Sondra Gilman: Alors que j’appartenais au Conseil junior du MoMA, je suis tombée sur une exposition d’Eugène Atget, au milieu des années 1970. Je n’en avais jamais entendu parler. La photographie n’était alors pas du tout considérée; seule la peinture et la sculpture comptaient. J’ai été fascinée. Je suis allée dans le bureau du conservateur John Szarkowski et l’ai supplié de me parler de photographie. Il m’a donné trois jours de cours puis m’a informé que le musée vendait des tirages pour trouver de l’argent. J’ai acheté trois Atget, 250 dollars pièce. Je me suis fait enguirlander en rentrant à la maison. Mes parents m’ont traitée de folle. Je n’ai jamais arrêté depuis.
Celso Gonzalez-Falla: Je ne collectionnais pas avant de rencontrer Sondra et nous sommes mariés depuis trente et un ans seulement. Notre premier achat commun était un Mapplethorpe.
Achetez-vous toujours à deux?
C. G.-F.: Oui, nous devons avoir le coup de coeur tous les deux. Nous regardons séparément dans la galerie, nous établissons un top 3 puis nous comparons. Nous avons toujours le même top 3, ensuite il faut discuter pour élire le premier choix.
S. G.: A ce moment-là, il me laisse généralement trancher! Achetez-vous uniquement dans les galeries?
S. G.:
Principalement, ainsi que dans les ventes aux enchères. Je n’aime pas acheter aux photographes directement car je redoute les interférences; c’est compliqué s’il y a des liens d’amitié. Comme nous n’achetons que des vintages, il faut parfois attendre des années pour qu’une pièce arrive sur le marché, le décès de quelqu’un, un business qui périclite…

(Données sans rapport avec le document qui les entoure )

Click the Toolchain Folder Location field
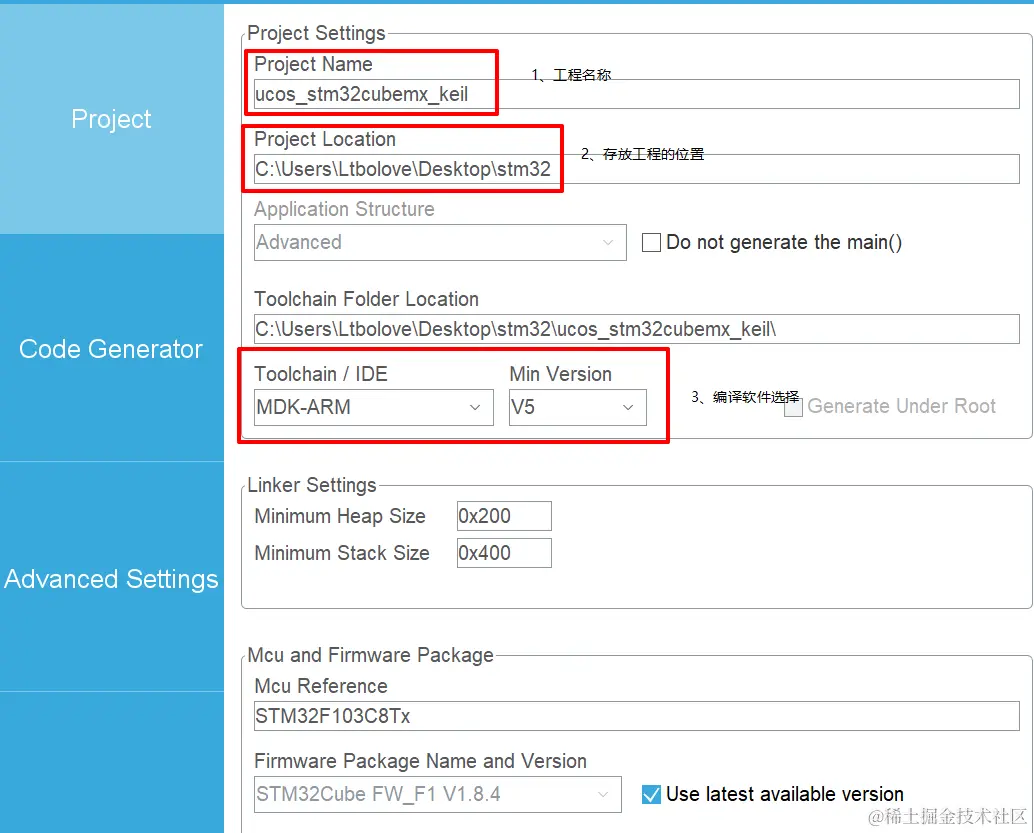This screenshot has width=1034, height=833. (x=635, y=328)
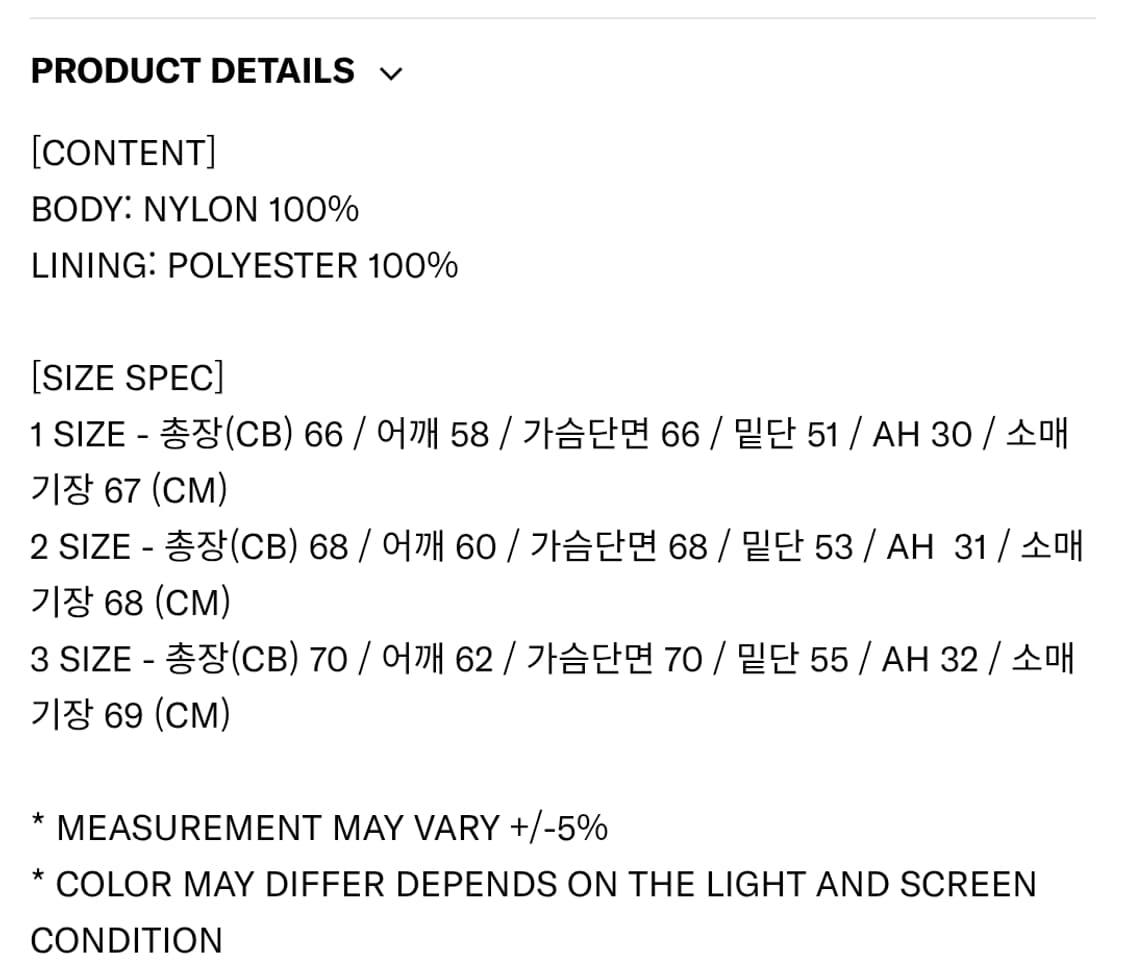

Quels sont vos critères d’achat? Essayez-vous de donner une cohérence à l’ensemble? S. G.:
On se moque de qui prend la photographie et de la thématique traitée. Nous fonctionnons vraiment au coup de coeur.
Vous achetez depuis quatre décennies; comment le marché a-t-il évolué?
S. G. (elle lève le pouce en riant): On me dit que je suis chanceuse car mes photographies valent très cher aujourd’hui. Mais comme je refuse de les vendre et que je dois continuer à en acheter…
Comment financez-vous votre collection?
S. G.: Nous ne vendons rien et dépensons tout.
Songez-vous à fonder un musée un jour?
C. G.-F.:
Tout ira à une fondation après notre mort. Elle sera chargée d’organiser des expositions et de prêter aux musées. Nous refusons de vendre la moindre image.
Y a-t-il un tirage auquel vous tenez particulièrement?
S. G.: Cela revient à demander à un parent quel est son enfant préféré!
Une image que vous rêvez de posséder?
S. G.:
Beaucoup. Nous avons parfois attendu des années, vingt ans pour le Lit défait d’Imogen Cunningham, par exemple.
La dernière que vous ayez achetée?
S. G. et C. G.-F.:
Un cinéma désaffecté d’Yves Marchand et Romain Meffre et une image de Julia Margaret Cameron. Une partie de ces tirages sont exposés sur nos murs. Nous changeons tous les huit mois environ.